Dr. Maurizio Bonacini, a liver specialist based in San Francisco, is leading efforts to find a cure for chronic hepatitis B, a significant global health challenge. This virus is not only a leading cause of liver cancer but also affects an estimated 2 million people in the United States alone. The World Health Organization reports that approximately one in three individuals globally has been infected with acute hepatitis B, with a stark 90 percent risk of developing chronic hepatitis B if contracted as an infant.
The consequences of untreated chronic hepatitis B are severe; the virus leads to liver cancer in about 25 percent of cases, resulting in a fatality rate of one in four. Despite the availability of vaccines and antiviral treatments, the virus continues to spread six decades after its discovery, underscoring the urgent need for a definitive cure.
Groundbreaking Clinical Trials
In pursuit of this goal, Dr. Bonacini is a key investigator in B-United, a clinical trial involving 300 participants across 80 sites in 18 countries. Sponsored by GlaxoSmithKline, this initiative aims to explore new treatment avenues for chronic hepatitis B. Dr. Bonacini leads one of the two study sites in California, with the other located in San Jose and directed by Dr. Huy A. Nguyen.
The San Francisco site made history as the first to administer a potential cure for chronic hepatitis B. Until a definitive cure is found, patients must rely on lifelong antiviral medications to keep the virus at bay. These treatments effectively halt the replication of hepatitis B DNA, significantly reducing the risk of liver cancer and other complications. However, they come with side effects, including fatigue, nausea, and the risk of developing drug resistance.
Dr. Bonacini likens the current state of treatment to the Olympic Games, stating, “What we have now is the bronze medal.” His ambition is to achieve a “gold” standard—a complete eradication of the virus, although he considers a “functional cure,” which reduces cancer risk by 80 percent, to be a significant step forward.
Challenges in Prevention and Diagnosis
Currently, Dr. Bonacini is monitoring 10 participants from the Bay Area while overseeing 200 other patients who did not qualify for the trial. Participants in the study receive monthly injections of an investigational drug designed to slow the production of surface antigens associated with the infection. If these antigens remain absent after 24 weeks, treatment ceases, although patients will continue to be monitored closely.

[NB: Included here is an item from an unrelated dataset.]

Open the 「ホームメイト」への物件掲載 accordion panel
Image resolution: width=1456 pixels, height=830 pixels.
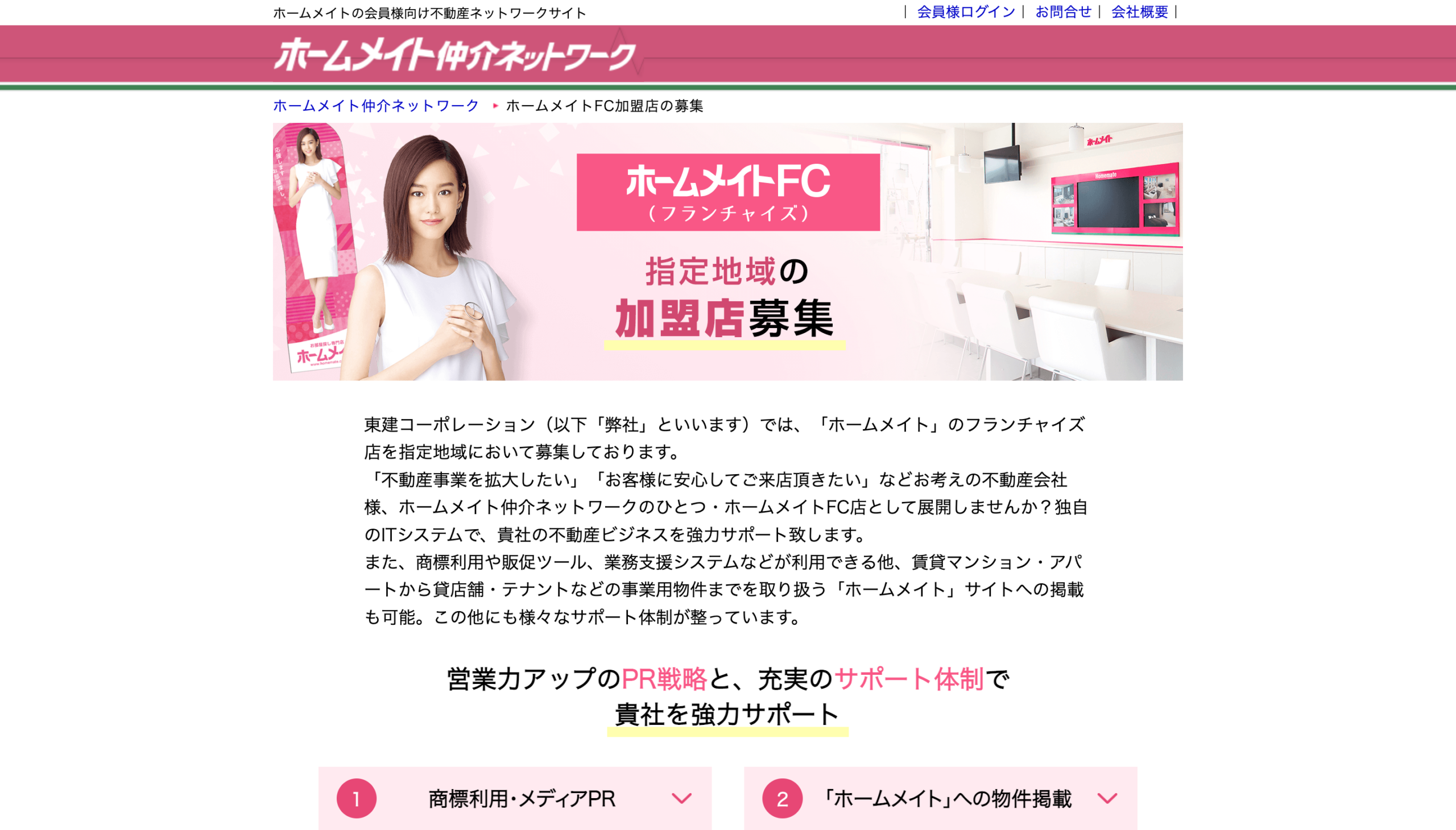(941, 798)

The U.S. Food and Drug Administration may consider approving these injections for market use as early as late 2027. In the meantime, Dr. Bonacini is advocating for improved prevention and diagnosis of hepatitis B. Earlier this year, he urged over 60 primary care physicians in California to incorporate state-mandated screening for hepatitis B into their electronic health records. However, he faced resistance due to concerns about the additional burden on their practices.
“The consensus seemed to be that implementing this would be very burdensome,” he noted. Some physicians also expressed reluctance to subject patients to another test, despite the theoretical insurance coverage for such screenings in California.
Dr. Bonacini highlighted a critical gap in U.S. law, which mandates proof of vaccination for immigrants but does not require hepatitis B screenings, calling it “a big mistake.” He pointed out that vaccinations are ineffective for those already infected, leading to situations where individuals may remain unaware of their condition, as was the case for one of his patients.
This patient, a man in his 40s from San Francisco, immigrated to the U.S. from Southeast Asia at the age of nine. He received a hepatitis B vaccination as a student but later discovered he had contracted the virus prior to vaccination. After joining the trial, his hepatitis B DNA levels became undetectable within months, and he is now essentially non-contagious. He wishes that more people spoke openly about hepatitis B, a sentiment he carries as he navigates the health challenges associated with the disease.
Despite the burden of regular medical expenses, which can amount to $700 every six months for blood work and imaging, he remains committed to participating in any clinical trial that could lead to a cure. “I will participate in any clinical trial just to find a cure,” he stated.
Dr. Bonacini believes that with improved prevention strategies, future generations could see significantly reduced rates of hepatitis B infections. However, he emphasizes that a cure remains essential, as it is impossible to vaccinate every individual globally. He collaborates with esteemed virologists and clinicians in regions such as Tanzania and Hong Kong, where the disease prevalence can reach as high as 7 percent.
Research increasingly suggests that a cure may soon be within reach. “We just have to find the right drugs,” he concluded, highlighting the ongoing hope in the scientific community for a breakthrough in the fight against hepatitis B.